• Tarefa a realizar
Indique se cada afirmação abaixo está de acordo com o texto sobre a personagem Adelaide, respondendo sim ou não e citando literalmente as palavras do texto que decidem cada caso.
1. A nota de Anselmo Góis foi publicada no jornal O Globo.
2. A personagem Adelaide é interpretada por Maurício Sherman.
3. O diretor do programa respondeu à revista antes do fechamento da edição.

• Texto fornecido
============
Já o advogado Humberto Adami, até o final do fechamento desta edição, preparava a petição por meio da qual pretende entrar com ação coletiva na Justiça pedindo reparação de danos morais.
“Calma gente”, avisou o jornalista Anselmo Góis em nota, publicada em sua coluna, no jornal O Globo, na edição de quatro de setembro. Nela, Góis informava aos leitores mais um procedimento jurídico tomado contra a Adelaide. A nota dizia que a promotora Cristiane Monnerat – a mesma que cuidou do suposto estupro na última edição do Big Brother Brasil, instaurou procedimento sobre a personagem Adelaide, em Zorra Total, interpretada por Rodrigo Sant´Anna. Investiga queixas de alguns telespectadores de eventual procedimento racista da personagem.
Depois de acompanhar a postagem de críticas à personagem em blogs, redes sociais e site de ONGs, como o Portal Geledés, RAÇA BRASIL foi atrás dos envolvidos diretos: o ator que vive a negra Adelaide e o diretor do programa, Maurício Sherman, que não respondeu à revista até o fechamento dessa edição.
============
• Linhas de dados

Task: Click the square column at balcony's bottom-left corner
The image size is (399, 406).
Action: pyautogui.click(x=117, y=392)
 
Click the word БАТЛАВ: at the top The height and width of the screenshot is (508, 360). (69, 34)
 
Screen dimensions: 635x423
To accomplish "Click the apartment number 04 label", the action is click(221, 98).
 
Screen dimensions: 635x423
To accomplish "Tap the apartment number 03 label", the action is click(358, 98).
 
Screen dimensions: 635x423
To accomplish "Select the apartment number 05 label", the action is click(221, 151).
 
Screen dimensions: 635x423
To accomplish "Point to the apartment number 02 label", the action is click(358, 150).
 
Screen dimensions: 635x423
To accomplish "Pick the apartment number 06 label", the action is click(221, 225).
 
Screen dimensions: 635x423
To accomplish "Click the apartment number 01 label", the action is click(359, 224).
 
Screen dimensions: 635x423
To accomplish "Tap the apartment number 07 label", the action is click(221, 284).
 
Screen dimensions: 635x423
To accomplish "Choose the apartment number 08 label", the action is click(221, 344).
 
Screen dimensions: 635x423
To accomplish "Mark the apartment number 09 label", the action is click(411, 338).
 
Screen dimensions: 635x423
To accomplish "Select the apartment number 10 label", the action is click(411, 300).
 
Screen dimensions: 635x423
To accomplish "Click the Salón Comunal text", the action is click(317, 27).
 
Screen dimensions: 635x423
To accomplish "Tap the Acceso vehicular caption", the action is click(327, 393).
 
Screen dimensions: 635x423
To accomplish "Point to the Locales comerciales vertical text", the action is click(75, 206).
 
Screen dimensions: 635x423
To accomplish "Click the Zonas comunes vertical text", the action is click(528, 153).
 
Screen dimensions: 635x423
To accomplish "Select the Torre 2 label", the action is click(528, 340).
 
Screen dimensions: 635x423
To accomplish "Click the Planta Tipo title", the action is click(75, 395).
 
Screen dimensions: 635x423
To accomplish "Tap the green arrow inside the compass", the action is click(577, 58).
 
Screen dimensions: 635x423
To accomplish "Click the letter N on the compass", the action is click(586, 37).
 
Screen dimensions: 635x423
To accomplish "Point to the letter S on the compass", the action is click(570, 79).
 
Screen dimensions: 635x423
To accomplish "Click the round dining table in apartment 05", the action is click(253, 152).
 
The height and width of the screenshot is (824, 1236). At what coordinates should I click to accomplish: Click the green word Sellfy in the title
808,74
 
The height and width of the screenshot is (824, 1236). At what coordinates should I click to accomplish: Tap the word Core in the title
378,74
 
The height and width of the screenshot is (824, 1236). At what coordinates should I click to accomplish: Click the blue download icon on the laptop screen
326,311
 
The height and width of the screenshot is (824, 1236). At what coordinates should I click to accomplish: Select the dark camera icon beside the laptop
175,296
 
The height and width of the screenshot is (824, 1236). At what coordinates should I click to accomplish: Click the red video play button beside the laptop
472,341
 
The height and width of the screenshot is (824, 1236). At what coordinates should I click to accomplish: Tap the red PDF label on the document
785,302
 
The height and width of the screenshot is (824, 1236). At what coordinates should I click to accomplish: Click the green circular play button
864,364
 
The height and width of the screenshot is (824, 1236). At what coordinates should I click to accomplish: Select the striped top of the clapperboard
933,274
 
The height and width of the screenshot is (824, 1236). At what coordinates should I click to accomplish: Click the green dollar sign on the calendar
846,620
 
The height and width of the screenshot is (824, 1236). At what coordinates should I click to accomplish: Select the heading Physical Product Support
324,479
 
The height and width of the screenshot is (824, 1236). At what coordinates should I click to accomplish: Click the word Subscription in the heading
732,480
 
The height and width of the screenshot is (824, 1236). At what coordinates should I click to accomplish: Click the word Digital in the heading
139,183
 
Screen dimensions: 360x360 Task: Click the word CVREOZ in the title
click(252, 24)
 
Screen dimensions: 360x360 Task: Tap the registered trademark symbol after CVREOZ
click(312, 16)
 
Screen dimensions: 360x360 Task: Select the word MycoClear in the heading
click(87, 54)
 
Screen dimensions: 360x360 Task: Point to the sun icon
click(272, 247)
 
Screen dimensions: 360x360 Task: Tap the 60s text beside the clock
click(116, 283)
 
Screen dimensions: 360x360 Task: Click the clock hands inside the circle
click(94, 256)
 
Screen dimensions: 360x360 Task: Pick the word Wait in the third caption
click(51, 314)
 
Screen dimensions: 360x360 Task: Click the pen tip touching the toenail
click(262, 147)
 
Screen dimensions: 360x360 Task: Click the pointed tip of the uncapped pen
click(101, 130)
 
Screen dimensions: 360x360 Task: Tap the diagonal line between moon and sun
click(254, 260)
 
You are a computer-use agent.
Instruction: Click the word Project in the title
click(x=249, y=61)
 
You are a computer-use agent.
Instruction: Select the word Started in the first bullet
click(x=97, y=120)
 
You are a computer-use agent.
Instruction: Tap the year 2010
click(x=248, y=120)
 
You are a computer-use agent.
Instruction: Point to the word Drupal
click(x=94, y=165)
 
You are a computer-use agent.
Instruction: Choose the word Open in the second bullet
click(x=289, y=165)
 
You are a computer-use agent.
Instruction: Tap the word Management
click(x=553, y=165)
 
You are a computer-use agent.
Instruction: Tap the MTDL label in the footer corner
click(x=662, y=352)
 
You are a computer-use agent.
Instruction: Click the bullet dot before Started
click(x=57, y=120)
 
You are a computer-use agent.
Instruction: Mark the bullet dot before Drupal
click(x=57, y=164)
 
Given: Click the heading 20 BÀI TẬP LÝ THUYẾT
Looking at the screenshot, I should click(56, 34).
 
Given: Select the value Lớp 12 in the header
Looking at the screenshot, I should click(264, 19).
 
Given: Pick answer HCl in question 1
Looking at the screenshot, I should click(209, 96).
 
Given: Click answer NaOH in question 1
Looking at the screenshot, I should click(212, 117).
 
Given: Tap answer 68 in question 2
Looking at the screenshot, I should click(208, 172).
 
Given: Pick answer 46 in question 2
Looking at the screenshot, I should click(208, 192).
============
• Resultado do exercício
1. Sim: "publicada em sua coluna, no jornal O Globo"
2. Não: "interpretada por Rodrigo Sant´Anna"
3. Não: "que não respondeu à revista até o fechamento dessa edição"